**INSTRUCTIONS FOR THE TASK:** No line before the one containing "The height and" should appear; that line and all lines after it, through the end of the data, are to be set down exactly.

------

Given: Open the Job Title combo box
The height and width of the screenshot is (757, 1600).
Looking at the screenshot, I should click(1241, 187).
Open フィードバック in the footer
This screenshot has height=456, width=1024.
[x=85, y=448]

------

**ANSWER FOR THIS EXERCISE:**
The height and width of the screenshot is (757, 1600).
Looking at the screenshot, I should click(1241, 187).
Open フィードバック in the footer
This screenshot has height=456, width=1024.
[x=85, y=448]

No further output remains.